BEGIN LISTED ENTRIES
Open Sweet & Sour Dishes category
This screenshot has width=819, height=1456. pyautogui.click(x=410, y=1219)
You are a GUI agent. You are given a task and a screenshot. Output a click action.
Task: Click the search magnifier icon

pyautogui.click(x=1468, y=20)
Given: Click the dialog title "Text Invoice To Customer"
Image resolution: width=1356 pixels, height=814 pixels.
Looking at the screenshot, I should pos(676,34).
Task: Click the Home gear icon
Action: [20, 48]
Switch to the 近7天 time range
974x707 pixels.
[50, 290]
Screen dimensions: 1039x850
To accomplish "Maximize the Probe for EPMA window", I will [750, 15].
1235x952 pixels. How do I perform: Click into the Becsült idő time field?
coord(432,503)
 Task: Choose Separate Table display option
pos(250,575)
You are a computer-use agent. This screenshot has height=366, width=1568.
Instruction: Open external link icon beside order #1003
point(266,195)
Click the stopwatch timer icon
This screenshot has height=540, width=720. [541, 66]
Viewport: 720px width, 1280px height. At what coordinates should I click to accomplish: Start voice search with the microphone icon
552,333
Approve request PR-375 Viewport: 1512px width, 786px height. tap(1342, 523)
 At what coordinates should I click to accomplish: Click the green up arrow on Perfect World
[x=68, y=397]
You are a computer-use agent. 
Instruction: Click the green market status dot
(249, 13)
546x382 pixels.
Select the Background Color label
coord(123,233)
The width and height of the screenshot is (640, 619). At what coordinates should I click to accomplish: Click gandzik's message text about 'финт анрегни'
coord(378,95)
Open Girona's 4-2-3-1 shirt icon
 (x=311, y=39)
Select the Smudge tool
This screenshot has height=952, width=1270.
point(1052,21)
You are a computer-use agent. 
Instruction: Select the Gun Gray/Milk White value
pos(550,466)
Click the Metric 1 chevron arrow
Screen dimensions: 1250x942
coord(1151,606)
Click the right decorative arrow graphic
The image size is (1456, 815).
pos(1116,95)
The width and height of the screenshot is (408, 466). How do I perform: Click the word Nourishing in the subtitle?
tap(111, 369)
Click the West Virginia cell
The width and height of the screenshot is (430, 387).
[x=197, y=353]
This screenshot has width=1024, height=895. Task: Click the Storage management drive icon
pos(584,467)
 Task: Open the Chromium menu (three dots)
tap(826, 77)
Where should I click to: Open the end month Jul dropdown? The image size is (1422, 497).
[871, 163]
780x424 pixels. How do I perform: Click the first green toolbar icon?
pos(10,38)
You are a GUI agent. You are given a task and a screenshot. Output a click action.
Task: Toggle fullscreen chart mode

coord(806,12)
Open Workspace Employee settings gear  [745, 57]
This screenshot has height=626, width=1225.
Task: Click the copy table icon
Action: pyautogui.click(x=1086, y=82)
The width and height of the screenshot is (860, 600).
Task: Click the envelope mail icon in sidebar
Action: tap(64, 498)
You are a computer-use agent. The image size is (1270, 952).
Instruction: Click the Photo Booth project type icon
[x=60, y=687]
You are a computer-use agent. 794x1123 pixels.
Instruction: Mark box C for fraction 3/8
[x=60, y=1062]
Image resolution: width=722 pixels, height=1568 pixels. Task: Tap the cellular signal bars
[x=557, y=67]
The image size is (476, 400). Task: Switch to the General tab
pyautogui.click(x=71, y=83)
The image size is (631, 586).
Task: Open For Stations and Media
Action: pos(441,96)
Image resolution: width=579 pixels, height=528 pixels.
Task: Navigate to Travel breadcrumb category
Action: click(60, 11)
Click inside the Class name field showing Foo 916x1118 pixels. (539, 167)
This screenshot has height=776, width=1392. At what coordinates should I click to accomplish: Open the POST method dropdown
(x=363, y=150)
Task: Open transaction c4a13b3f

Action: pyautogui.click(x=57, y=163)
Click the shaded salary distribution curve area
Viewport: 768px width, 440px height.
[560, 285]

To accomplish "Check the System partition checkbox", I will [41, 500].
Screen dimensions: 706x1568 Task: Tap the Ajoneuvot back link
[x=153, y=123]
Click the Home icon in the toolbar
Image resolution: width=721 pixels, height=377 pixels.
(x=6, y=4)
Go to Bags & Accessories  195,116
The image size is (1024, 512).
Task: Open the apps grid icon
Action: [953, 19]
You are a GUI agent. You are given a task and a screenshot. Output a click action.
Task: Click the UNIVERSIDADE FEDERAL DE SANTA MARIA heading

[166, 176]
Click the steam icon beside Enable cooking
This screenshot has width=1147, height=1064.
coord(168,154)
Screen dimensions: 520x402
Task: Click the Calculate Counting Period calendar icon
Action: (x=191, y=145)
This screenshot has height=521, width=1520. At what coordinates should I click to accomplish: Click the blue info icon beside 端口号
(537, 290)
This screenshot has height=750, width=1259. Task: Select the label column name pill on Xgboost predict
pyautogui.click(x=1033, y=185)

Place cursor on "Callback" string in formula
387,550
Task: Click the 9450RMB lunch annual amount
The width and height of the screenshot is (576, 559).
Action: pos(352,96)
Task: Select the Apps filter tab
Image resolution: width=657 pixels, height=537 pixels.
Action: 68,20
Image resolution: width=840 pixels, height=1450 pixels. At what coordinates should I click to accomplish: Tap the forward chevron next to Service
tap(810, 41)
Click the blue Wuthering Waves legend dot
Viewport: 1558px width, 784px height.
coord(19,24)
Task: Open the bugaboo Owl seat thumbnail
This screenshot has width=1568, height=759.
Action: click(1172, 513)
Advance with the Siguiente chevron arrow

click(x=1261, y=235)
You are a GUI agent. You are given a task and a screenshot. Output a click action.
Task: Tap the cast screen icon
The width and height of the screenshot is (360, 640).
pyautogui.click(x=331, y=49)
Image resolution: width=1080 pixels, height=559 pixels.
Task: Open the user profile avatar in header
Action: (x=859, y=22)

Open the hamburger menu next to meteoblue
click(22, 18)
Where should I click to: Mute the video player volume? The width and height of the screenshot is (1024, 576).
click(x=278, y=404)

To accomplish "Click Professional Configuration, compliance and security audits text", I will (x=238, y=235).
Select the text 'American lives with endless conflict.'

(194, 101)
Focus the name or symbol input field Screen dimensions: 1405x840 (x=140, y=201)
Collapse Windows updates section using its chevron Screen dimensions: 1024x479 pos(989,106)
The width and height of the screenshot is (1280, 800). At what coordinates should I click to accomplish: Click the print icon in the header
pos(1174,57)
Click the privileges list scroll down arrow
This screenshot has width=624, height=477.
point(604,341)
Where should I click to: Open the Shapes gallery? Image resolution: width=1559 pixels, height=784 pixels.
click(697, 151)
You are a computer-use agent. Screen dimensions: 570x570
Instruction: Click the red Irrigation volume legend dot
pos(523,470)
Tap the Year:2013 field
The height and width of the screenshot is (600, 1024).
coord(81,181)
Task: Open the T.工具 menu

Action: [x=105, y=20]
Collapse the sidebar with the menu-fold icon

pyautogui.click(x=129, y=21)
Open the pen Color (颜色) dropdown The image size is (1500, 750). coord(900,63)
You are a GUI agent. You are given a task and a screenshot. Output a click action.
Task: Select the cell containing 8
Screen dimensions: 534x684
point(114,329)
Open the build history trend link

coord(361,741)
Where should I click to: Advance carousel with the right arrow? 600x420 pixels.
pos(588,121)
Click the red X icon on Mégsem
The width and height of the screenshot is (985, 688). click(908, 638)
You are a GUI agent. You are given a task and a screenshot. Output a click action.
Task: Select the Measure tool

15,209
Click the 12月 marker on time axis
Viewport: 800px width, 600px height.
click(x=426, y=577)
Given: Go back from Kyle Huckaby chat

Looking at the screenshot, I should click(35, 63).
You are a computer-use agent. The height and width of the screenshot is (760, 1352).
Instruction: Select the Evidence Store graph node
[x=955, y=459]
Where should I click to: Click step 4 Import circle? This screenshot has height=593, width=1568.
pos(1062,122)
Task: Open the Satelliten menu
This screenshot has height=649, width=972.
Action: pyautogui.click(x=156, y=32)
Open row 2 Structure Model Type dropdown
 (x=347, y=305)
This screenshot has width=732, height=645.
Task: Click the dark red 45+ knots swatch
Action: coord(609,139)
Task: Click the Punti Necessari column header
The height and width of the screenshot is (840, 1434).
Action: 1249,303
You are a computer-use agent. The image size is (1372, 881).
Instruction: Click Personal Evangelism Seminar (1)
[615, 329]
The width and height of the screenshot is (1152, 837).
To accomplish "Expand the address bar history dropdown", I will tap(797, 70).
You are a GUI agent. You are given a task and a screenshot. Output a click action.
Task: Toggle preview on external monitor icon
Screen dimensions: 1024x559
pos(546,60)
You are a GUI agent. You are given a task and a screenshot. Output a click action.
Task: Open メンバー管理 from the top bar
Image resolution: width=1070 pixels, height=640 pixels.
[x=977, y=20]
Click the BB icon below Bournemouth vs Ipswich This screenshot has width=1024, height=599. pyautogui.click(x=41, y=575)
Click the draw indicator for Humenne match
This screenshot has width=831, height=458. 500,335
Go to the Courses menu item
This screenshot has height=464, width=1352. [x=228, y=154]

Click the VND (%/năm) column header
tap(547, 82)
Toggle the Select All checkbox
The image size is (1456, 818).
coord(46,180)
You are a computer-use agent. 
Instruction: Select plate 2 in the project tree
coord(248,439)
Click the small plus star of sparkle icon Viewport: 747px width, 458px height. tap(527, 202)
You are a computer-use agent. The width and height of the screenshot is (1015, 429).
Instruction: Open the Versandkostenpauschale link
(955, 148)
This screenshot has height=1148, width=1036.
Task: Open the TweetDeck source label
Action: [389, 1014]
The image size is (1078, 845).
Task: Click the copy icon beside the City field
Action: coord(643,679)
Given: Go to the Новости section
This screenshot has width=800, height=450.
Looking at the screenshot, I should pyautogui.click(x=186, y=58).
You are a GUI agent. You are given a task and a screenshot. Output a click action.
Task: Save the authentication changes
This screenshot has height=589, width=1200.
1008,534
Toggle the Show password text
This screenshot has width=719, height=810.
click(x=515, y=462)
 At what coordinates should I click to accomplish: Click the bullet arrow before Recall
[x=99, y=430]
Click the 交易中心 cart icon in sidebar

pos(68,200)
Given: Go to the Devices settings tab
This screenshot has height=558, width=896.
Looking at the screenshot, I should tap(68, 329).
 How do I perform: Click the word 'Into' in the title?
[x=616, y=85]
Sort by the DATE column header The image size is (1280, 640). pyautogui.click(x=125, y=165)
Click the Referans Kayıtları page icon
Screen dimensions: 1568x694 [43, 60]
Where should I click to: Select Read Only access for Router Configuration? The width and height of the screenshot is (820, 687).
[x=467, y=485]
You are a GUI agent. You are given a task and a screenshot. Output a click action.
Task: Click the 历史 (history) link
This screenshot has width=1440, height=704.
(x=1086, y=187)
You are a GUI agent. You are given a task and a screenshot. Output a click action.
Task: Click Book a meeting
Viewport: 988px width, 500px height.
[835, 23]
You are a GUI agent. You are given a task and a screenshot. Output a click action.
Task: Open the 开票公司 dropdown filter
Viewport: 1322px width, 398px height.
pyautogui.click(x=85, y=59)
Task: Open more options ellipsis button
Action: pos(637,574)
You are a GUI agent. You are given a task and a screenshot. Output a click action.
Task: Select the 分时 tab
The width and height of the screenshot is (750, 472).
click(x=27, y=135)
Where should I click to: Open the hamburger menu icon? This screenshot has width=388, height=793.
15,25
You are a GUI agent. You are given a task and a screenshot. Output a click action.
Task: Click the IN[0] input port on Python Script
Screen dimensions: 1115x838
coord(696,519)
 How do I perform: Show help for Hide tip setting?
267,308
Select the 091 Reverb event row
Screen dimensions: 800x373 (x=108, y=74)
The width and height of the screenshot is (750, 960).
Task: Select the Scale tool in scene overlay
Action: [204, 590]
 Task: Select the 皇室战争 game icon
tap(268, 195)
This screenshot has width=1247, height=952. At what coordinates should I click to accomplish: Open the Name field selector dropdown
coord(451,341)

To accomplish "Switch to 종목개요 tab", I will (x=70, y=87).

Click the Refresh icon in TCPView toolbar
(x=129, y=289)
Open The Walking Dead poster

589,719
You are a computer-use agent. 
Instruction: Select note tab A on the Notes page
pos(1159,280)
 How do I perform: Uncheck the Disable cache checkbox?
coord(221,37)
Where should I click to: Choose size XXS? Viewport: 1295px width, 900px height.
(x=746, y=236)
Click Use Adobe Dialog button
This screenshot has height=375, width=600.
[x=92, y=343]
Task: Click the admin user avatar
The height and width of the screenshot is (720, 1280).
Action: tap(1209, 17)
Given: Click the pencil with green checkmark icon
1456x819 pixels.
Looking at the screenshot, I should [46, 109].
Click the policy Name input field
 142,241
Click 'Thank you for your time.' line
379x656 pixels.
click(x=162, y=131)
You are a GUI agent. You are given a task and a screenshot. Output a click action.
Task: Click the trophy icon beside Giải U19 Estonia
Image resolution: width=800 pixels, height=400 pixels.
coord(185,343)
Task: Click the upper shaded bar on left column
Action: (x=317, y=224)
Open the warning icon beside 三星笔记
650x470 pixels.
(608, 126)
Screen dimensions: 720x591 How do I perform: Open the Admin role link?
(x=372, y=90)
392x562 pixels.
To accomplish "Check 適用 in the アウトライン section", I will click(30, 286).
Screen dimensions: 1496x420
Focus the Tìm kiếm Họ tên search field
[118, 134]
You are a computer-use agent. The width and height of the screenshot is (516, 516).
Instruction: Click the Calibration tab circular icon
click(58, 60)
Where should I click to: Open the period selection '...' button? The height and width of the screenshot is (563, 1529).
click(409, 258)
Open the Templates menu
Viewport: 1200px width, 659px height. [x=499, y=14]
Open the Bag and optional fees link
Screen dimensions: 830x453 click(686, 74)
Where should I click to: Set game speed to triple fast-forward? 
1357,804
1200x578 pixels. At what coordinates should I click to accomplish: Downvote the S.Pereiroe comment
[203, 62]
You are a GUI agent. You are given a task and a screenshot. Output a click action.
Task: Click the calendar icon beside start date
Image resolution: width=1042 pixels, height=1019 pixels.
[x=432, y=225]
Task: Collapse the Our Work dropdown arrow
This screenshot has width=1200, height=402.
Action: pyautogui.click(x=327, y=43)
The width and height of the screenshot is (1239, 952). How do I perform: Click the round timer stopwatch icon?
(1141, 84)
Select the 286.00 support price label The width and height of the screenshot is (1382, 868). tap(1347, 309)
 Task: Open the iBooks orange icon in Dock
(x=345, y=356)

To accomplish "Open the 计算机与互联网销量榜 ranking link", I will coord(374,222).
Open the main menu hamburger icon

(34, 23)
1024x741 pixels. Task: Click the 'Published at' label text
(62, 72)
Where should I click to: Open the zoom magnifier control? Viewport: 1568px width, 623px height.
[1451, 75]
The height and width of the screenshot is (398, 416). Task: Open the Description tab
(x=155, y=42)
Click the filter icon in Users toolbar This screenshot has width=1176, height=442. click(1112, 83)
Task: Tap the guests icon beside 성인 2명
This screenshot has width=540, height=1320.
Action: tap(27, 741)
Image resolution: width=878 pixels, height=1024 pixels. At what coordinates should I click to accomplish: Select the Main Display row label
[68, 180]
END LISTED ENTRIES
**EXERCISE REQUIREMENTS:** Report every line of the data in which "filter" appears.

**PROBLEM SOLUTION:**
Task: Select the Apps filter tab
Task: Open the 开票公司 dropdown filter
Click the filter icon in Users toolbar This screenshot has width=1176, height=442. click(1112, 83)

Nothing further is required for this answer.